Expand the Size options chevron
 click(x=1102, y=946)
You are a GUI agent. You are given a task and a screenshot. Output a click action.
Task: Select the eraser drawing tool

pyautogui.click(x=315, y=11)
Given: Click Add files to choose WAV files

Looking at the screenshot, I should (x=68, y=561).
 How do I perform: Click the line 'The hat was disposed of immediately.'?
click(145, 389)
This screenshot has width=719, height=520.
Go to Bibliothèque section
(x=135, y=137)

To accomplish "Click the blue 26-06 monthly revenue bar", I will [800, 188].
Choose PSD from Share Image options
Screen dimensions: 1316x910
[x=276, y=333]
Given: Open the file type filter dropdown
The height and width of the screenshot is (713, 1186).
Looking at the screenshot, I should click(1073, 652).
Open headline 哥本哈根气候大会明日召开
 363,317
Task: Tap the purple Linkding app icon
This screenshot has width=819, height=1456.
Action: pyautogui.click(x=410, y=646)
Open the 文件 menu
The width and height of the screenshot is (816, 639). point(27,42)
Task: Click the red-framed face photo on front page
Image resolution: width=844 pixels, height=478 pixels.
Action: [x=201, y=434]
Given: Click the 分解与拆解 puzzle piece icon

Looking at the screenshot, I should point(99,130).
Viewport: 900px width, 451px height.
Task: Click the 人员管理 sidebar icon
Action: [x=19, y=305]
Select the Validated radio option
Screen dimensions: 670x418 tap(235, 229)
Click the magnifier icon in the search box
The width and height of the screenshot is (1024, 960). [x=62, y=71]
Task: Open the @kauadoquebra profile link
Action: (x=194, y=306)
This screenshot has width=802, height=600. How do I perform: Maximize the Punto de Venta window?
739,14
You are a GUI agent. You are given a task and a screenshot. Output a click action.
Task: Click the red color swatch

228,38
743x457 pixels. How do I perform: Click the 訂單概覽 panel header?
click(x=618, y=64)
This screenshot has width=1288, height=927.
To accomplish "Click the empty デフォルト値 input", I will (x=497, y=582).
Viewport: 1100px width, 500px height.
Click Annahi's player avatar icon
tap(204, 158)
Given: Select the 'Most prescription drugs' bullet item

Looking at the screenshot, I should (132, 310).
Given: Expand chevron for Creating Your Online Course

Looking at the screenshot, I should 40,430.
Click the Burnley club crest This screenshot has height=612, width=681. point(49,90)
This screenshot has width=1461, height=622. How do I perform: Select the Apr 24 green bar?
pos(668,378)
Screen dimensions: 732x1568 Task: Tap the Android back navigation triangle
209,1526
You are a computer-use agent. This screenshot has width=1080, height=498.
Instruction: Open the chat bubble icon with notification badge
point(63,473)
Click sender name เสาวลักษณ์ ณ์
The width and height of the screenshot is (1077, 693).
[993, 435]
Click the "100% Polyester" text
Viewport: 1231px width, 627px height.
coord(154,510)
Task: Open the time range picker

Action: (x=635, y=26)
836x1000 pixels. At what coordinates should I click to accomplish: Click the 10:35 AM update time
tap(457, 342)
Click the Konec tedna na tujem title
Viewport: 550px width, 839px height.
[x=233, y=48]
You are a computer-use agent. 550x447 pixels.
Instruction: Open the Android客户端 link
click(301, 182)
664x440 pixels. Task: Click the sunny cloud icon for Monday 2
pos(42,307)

→ **TASK GOAL**
Scan the records for the word "computer" and copy every line where it is found.

→ **WRITTEN SOLUTION**
You are a computer-use agent. This screenshot has width=1080, height=498.
You are a computer-use agent. 550x447 pixels.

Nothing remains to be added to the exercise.